House members criticized Rep. Mo Brooks (R-AL) after he released a statement “that appeared to be sympathetic to the man police had arrested earlier in the day in connection with a bomb threat near the U.S. Capitol,” NBC News reports.
Wrote Brooks: “Although this terrorist’s motivation is not yet publicly known, and generally speaking, I understand citizenry anger directed at dictatorial Socialism and its threat to liberty, freedom and the very fabric of American society The way to stop Socialism’s march is for patriotic Americans to fight back in the 2022 and 2024 election.”

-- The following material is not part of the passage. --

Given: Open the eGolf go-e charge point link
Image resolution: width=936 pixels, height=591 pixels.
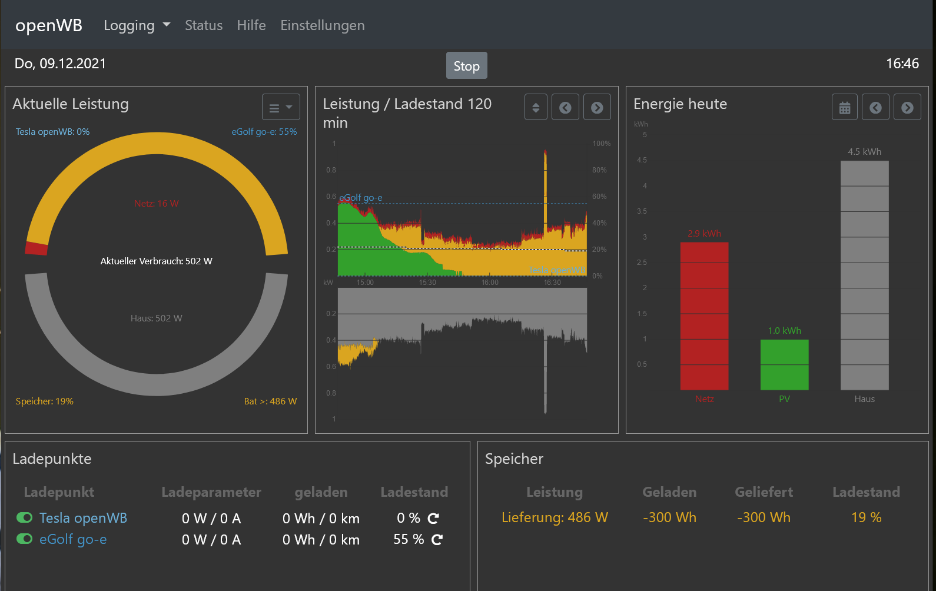Looking at the screenshot, I should (x=73, y=539).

“Manhattan prosecutors are moving to advance their criminal investigation into former President Donald Trump’s business affairs, fighting with his company over evidence and continuing talks with the lawyer of a Trump Organization executive who hasn’t been charged,” the Wall Street Journal reports.

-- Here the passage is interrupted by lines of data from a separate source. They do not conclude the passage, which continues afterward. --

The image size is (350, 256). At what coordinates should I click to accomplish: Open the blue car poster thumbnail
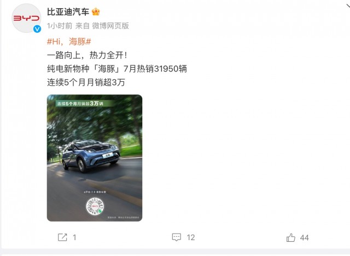coord(95,158)

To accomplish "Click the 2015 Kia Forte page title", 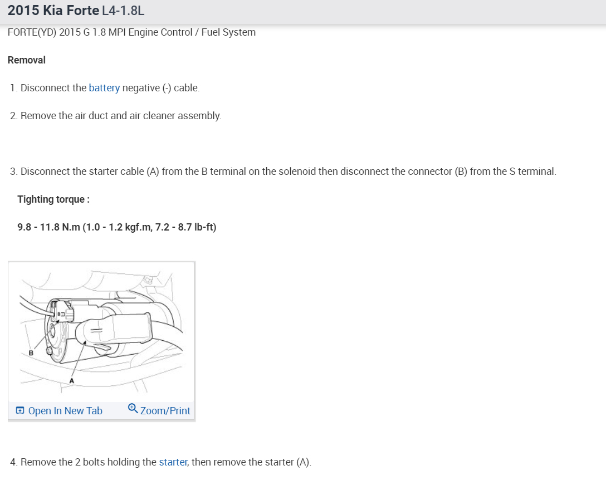I will [x=53, y=11].
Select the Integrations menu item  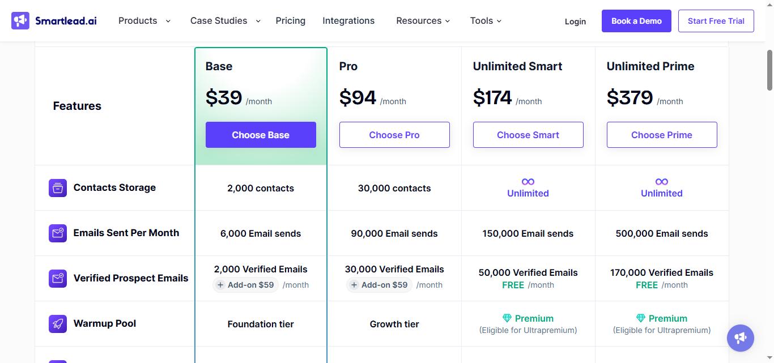point(348,20)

“Manhattan prosecutors and Trump Organization lawyers appeared at a secret court proceeding with New York State Supreme Court Justice Juan Merchan last week to discuss a dispute over documents the Manhattan district attorney’s office has subpoenaed … In another sign of movement in the criminal probe, prosecutors have been holding talks with a lawyer for Trump Organization executive Matthew Calamari, partly to determine whether his cooperation would be helpful.”
“Russian President Vladimir Putin, during a June 16 summit meeting with President Biden, objected to any role for American forces in Central Asian countries, undercutting the U.S. military’s efforts to act against new terrorist dangers after its Afghanistan withdrawal,” the Wall Street Journal reports.
“The previously unreported exchange between the U.S. and Russian leaders has complicated the U.S. military’s options for basing drones and other counterterrorism forces in countries bordering landlocked Afghanistan.”
“One of the most senior Russian security officials questioned Washington’s commitment to Ukraine in light of its rushed exit from Afghanistan, yesterday forecasting that it would one day abandon its Ukrainian allies in a similarly abrupt fashion,” the South China Morning Post reports.
“For the first time in nearly six weeks, state officials said there were enough lawmakers present in the Texas House on Thursday for the chamber to conduct business — opening the door for the passage of the GOP priority elections bill that prompted Democrats to flee the state in July in an effort to shut down the legislation,” the Texas Tribune reports.
Washington Post: “Thursday’s session effectively ended the months-long Democratic protest over the voting measure — at least for now.”
Axios: “Coronavirus patients who end up hospitalized — the vast majority of whom are unvaccinated — are increasingly likely to be on the hook for their medical bills.”
“Early in the pandemic, most insurers waived out-of-pocket costs for coronavirus hospitalizations.
“But with vaccines readily available, many patients are once again on the hook for deductibles and co-pays, which could make remaining unvaccinated a lot more expensive.”
“The right-wing channel Fox News, whose top personalities have for months assailed the concept of vaccine passports and argued that asking about vaccine status amounts to a major intrusion of privacy, told employees this week that they must disclose their vaccination status to the company,” CNN reports.
“Federal customs officials have seized more than 3,000 fake COVID-19 vaccination cards at shipping warehouses processing international cargo in Anchorage,” the Anchorage Daily News reports.
Axios: “Naftali Bennett will visit next Thursday, the White House confirmed, which will likely make him the first world leader to meet Biden during his ‘Saigon moment.’ Israeli and U.S. officials initially tried to schedule the visit for July, but it was shifted to August.”